Despite being a Net junkie, and following the latest trends in fashion even though all I ever wear is jeans, and knowing the latest HGTV edicts (Stainless steel! Granite countertops! Oh, wait, granite is so 5 years ago. Make that, “Subway tile! Gray, everything gray!”), I’ve always felt out of step with the modern world.

Our northern Colorado home satisfied both those sides of me. Complete seclusion: not another human soul in sight.
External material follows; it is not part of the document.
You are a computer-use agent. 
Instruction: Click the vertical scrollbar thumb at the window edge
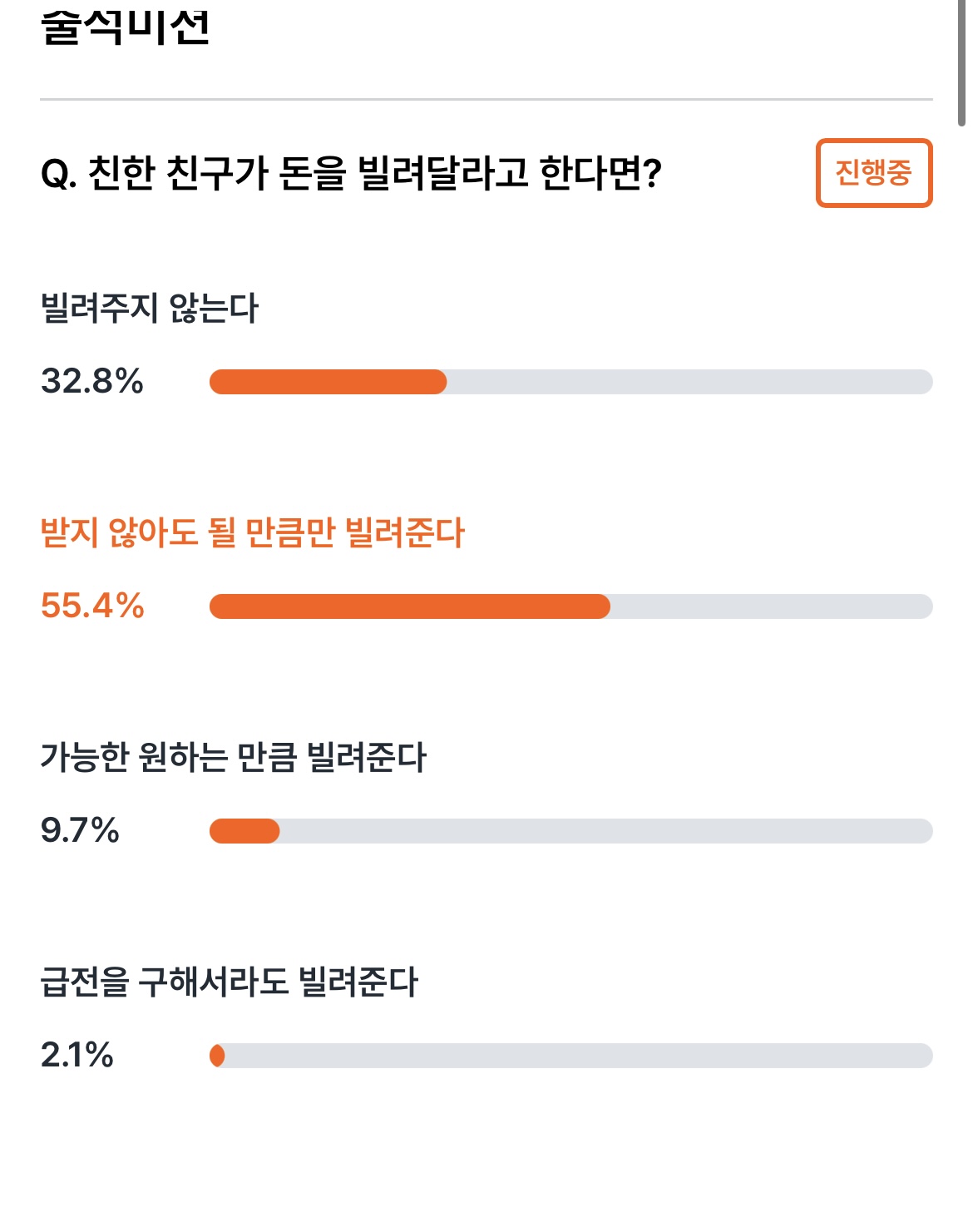pyautogui.click(x=961, y=62)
And off grid, but with solar panels that allowed for high-speed Internet and TV, so I could simultaneously watch the Academy Awards on TV while keeping track of snarky comments on Twitter and looking at the best of/worst of outfits as soon as media outlets posted them.
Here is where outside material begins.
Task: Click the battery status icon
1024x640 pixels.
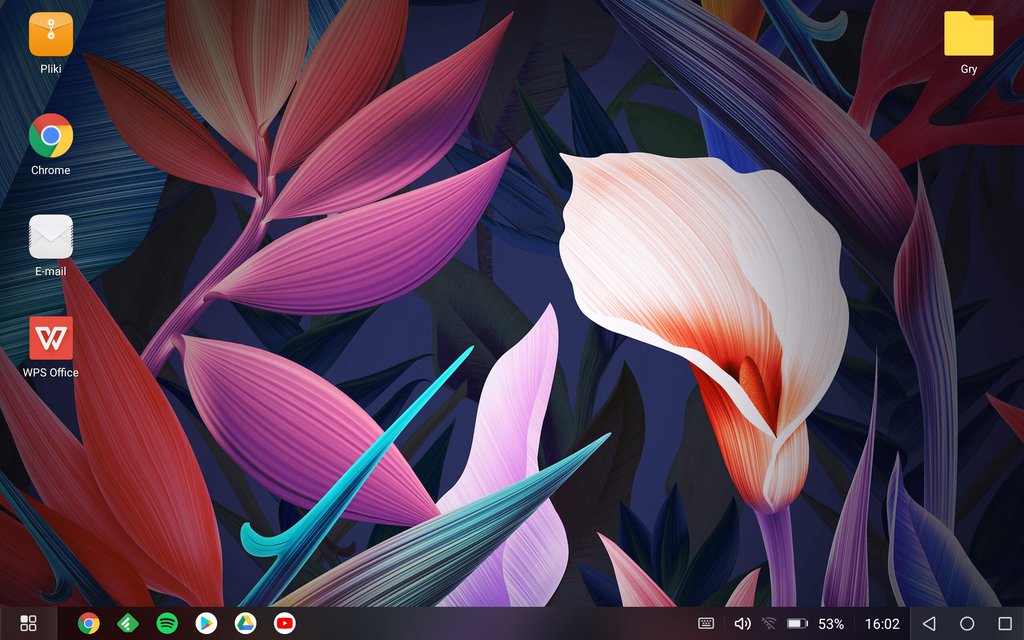Action: pos(797,623)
Next day, I could bundle up in layers of unfashionable clothes and trudge up to the meadow to check on the biscuitroot plants, a traditional Native American food that saved the lives of Lewis and Clark…oh wow, that was 1805? Fine. Wish I’d lived 200 years ago.
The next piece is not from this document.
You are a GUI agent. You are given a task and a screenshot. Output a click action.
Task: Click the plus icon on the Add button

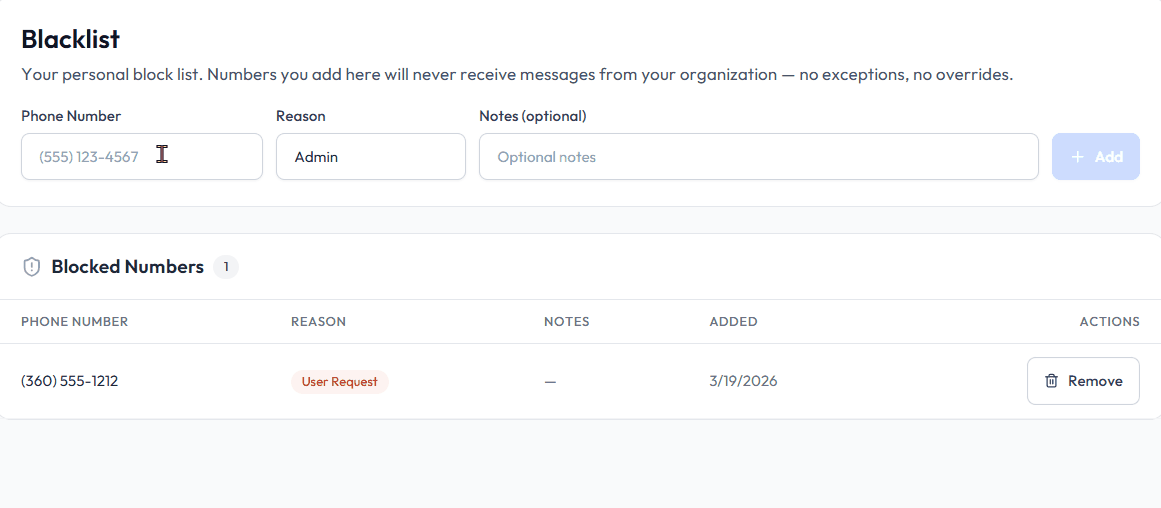pyautogui.click(x=1077, y=157)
Maybe it was genes that gave me my misfit ways. Because my mom was just as much a mix of then-and-now as I am.

On Saturday nights, she’d doll up in glitzy dresses and high heels and an “upsweep” hairdo to go out to play her Hammond organ at club dates with my father, a drummer.

At home, she wore whatever was handy and spent nearly every day outside.

Come spring, she’d bobbypin her hair into submission to keep it from falling in her face, grab a paper bag, and go out to harvest dandelions.

Strolling the yard head down, she’d slice them off just at the root with a special paring knife—the one that was so worn that the edge of its blade was concave.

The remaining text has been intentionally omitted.